Bone marrow mesenchymal stem cell-derived exosomes promote tendon regeneration by facilitating the proliferation and migration of endogenous tendon stem/progenitor cells

Mesenchymal stem cells (MSCs)-derived exosomes are being increasingly focused as the new biological pro-regenerative therapeutic agents for various types of tissue injury. Here, we explored the potential of a novel exosome-based therapeutic application combined with a local fibrin delivery strategy for tendon repair.

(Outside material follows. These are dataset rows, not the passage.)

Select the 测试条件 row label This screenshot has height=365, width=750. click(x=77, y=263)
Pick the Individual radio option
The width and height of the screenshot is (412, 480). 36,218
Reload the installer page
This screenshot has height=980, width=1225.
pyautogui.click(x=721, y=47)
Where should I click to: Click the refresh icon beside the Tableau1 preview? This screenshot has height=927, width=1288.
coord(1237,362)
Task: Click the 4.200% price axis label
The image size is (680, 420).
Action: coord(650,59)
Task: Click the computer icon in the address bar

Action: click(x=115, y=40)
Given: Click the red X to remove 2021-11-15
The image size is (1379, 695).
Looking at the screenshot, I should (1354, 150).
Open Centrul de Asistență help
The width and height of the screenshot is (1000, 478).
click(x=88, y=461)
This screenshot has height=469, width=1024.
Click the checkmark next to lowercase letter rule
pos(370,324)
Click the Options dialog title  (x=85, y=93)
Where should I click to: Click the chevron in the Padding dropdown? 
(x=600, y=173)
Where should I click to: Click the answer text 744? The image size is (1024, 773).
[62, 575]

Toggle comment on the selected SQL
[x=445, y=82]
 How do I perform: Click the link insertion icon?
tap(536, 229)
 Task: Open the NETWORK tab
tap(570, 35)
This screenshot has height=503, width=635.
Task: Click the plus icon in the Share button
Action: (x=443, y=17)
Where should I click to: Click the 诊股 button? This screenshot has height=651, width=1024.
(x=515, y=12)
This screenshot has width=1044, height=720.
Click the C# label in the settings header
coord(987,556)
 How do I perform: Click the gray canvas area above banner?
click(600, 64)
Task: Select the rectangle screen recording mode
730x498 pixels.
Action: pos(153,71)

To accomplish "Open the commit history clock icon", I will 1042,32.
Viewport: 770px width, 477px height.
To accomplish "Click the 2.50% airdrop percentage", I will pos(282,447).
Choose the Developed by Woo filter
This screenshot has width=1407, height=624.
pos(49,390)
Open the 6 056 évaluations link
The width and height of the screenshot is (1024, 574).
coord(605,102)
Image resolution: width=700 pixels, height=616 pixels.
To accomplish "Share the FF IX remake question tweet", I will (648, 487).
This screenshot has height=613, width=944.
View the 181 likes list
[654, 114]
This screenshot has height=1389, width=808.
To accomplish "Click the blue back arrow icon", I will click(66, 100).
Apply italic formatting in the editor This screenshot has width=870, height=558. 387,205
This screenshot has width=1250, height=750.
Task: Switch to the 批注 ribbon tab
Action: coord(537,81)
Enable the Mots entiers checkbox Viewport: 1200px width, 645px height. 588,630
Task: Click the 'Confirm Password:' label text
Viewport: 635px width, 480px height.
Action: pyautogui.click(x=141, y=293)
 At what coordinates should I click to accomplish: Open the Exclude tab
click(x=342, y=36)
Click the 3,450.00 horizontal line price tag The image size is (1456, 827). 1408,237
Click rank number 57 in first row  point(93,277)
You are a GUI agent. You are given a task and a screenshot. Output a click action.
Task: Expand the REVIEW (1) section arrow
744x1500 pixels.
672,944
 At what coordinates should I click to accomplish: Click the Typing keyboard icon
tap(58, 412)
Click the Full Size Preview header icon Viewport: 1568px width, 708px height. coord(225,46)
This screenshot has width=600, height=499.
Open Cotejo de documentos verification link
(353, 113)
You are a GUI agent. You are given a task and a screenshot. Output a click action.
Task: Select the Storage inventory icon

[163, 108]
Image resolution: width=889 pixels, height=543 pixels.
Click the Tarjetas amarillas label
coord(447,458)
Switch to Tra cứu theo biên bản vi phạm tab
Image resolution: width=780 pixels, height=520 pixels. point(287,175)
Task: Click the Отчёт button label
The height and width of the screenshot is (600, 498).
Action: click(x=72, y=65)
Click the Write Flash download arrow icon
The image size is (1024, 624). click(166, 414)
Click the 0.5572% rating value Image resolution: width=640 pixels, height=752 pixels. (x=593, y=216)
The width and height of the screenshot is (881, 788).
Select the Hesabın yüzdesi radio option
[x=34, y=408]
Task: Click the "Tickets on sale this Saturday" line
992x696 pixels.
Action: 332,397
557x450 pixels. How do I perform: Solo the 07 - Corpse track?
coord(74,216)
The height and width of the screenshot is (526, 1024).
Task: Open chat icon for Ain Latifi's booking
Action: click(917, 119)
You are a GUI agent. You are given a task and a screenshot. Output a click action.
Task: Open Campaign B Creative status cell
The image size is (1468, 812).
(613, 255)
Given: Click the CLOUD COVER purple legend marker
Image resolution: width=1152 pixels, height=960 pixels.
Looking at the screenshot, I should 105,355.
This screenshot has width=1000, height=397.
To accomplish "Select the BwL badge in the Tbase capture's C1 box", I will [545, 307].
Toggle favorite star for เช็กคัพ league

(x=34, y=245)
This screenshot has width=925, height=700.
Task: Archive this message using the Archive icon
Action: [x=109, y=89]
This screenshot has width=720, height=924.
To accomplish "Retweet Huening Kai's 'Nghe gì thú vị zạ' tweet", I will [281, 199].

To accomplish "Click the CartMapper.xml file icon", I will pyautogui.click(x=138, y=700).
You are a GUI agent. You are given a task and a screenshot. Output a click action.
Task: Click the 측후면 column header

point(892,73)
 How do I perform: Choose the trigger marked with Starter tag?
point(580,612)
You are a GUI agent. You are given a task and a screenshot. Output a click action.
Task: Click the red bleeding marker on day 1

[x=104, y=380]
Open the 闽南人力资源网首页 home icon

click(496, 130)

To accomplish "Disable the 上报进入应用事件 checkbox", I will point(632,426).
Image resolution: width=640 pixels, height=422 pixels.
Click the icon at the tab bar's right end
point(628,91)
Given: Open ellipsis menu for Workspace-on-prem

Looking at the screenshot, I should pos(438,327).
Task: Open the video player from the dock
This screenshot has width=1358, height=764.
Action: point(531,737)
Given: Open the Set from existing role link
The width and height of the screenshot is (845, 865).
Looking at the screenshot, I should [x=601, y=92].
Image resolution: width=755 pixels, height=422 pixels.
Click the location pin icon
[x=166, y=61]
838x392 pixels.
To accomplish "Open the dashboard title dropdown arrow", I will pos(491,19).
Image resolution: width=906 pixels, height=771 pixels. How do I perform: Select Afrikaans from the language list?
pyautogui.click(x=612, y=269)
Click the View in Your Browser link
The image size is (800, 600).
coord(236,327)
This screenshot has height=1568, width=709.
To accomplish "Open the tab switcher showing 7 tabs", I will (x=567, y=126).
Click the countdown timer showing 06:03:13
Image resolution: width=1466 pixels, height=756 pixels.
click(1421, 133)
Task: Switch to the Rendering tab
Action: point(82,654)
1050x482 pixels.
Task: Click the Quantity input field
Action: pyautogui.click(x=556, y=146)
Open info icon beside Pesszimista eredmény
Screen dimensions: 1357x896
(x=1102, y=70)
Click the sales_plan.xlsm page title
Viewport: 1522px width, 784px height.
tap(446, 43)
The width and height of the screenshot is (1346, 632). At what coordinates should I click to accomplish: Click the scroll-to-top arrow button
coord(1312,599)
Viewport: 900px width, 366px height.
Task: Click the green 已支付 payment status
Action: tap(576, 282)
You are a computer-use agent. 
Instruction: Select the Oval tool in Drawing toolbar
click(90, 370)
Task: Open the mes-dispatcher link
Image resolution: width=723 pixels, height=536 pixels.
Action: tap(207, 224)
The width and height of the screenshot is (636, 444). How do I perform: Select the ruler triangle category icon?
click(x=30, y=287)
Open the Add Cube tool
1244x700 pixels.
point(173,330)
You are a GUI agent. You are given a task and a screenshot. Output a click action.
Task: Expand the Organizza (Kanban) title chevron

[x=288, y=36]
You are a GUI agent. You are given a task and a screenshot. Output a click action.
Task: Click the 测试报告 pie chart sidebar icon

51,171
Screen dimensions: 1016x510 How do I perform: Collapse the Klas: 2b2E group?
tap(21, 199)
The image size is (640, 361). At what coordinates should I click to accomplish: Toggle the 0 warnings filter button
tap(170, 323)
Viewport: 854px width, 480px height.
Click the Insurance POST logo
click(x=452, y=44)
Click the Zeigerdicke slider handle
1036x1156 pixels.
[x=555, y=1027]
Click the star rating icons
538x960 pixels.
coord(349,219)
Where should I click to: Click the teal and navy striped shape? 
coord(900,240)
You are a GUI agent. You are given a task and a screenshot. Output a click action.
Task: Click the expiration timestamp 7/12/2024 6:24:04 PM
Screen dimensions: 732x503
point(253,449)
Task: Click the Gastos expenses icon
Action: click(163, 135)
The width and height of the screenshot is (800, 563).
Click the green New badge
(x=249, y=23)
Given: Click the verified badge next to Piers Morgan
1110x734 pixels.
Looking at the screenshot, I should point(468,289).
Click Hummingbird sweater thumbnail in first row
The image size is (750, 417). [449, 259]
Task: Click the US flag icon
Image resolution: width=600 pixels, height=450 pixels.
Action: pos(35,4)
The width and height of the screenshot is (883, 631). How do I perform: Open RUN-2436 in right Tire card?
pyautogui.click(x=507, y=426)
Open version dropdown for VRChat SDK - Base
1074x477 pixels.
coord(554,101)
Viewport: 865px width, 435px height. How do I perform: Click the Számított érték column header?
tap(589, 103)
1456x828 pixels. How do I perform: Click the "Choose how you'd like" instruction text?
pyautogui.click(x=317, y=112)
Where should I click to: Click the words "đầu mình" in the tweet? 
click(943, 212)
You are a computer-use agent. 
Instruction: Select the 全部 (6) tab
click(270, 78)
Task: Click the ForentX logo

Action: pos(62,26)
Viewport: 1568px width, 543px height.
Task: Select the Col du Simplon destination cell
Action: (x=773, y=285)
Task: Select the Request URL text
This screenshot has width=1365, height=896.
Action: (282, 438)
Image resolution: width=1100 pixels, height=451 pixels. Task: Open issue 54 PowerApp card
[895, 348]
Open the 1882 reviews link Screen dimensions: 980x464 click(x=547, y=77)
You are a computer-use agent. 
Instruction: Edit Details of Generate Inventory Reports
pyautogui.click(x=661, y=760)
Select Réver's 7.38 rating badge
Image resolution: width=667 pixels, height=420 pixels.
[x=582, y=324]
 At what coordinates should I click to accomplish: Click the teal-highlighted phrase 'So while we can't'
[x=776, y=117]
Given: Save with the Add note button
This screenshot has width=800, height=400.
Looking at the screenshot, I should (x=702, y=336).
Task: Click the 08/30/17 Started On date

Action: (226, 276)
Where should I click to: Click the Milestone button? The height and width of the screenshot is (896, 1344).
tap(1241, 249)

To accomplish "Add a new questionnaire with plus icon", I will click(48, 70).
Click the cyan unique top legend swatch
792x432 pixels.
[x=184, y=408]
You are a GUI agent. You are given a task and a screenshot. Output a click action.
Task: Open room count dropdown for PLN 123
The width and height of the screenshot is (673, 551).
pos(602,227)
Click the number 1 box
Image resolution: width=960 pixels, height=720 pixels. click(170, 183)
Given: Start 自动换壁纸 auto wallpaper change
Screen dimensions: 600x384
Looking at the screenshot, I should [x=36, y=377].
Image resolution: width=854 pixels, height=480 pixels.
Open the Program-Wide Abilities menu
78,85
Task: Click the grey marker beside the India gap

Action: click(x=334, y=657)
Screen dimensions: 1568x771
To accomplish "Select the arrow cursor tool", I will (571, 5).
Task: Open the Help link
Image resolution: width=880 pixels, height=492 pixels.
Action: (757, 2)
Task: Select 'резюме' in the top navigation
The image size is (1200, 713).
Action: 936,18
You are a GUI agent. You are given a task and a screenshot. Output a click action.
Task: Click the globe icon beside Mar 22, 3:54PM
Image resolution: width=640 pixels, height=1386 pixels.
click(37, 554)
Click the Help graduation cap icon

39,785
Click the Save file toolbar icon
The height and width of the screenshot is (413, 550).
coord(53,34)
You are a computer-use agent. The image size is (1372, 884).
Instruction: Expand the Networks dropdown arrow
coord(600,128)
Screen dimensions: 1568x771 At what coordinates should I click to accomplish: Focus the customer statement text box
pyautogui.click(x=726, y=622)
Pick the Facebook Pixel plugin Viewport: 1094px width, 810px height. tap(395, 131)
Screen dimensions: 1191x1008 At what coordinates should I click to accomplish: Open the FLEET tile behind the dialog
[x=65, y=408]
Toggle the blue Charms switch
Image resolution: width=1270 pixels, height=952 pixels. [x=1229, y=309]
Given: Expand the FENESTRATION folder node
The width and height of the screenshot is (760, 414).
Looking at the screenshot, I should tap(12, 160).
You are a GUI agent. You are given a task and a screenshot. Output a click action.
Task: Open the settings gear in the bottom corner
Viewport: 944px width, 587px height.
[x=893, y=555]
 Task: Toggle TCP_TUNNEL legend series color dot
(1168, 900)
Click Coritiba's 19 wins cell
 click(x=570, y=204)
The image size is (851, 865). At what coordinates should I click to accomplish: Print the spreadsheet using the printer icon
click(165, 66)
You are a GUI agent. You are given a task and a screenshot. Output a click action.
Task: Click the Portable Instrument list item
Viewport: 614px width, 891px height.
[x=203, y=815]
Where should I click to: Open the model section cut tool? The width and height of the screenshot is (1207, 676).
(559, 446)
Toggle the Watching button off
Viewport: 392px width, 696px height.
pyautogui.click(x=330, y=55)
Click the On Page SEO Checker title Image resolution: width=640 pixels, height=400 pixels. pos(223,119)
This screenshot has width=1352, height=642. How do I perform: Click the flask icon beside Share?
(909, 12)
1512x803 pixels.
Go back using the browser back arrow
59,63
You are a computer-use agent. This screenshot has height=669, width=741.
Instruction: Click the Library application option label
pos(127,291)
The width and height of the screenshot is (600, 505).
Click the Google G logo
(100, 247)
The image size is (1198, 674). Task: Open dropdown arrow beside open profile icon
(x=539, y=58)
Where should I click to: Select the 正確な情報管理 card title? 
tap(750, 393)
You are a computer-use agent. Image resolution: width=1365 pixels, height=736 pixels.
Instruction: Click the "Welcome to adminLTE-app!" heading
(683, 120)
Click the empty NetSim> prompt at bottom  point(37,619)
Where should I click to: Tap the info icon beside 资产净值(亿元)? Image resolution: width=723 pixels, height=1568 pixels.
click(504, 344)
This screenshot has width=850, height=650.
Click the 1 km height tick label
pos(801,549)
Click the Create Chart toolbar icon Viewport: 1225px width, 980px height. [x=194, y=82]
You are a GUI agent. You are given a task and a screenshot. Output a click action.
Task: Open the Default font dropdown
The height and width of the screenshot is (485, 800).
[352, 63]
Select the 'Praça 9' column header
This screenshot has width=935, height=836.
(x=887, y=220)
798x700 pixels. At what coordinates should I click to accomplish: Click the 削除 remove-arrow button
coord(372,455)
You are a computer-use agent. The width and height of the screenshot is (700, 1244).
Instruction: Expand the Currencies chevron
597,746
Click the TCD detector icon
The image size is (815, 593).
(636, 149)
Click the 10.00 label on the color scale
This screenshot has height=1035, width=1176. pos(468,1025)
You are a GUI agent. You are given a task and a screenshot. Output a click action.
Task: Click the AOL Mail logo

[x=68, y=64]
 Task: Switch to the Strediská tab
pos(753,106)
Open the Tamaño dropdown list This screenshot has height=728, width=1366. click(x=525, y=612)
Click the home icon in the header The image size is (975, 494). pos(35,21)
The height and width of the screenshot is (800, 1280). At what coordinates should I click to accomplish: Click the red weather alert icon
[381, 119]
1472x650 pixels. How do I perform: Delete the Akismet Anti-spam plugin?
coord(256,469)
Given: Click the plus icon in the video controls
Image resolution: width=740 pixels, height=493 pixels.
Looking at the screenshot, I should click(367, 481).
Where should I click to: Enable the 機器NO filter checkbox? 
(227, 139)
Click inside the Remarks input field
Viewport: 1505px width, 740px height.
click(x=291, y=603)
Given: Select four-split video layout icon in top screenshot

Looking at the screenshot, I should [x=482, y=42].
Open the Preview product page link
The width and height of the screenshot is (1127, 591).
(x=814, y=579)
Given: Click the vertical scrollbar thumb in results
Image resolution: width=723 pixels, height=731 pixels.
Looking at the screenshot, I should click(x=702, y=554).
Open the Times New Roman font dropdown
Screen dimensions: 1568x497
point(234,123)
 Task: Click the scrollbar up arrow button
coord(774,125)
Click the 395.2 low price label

After discovering that bone marrow mesenchymal stem cells-derived exosomes (BMSCs-exos) promoted the proliferation, migration and tenogenic differentiation of tendon stem/progenitor cells (TSPCs) in vitro, we embedded BMSCs-exos in fibrin and injected it into the defect area of rat patellar tendon, and the results showed that the exosomes could be controlled-released from the fibrin, retained within the defect area, and internalized by TSPCs. BMSCs-exos embedded in fibrin significantly improved the histological scores, enhanced the expression of mohawk, tenomodulin, and type I collagen, as well as the mechanical properties of neotendon, and also promoted the proliferation of local TSPCs in vivo. Overall, we demonstrated the beneficial role of BMSCs-exos in tendon regeneration, and that fibrin-exosomes delivery system represents a successful local treatment strategy of exosomes. This study brings prospects in the potential application of exosomes in novel therapies for tendon injury. Mesenchymal stem cells have been identified as a preferred approach in tissue regeneration. In this study, we reported bone marrow mesenchymal stem cells (BMSCs) promote the proliferation and migration of tendon stem/progenitor cells (TSPCs) via the paracrine signaling effect of the nanoscale exosomes. We also demonstrated that the application of BMSCs-derived exosomes might be a promising approach to activate the regenerative potential of endogenous TSPCs in tendon injured region, and fibrin-exosomes delivery system represents a successful local treatment strategy of exosomes.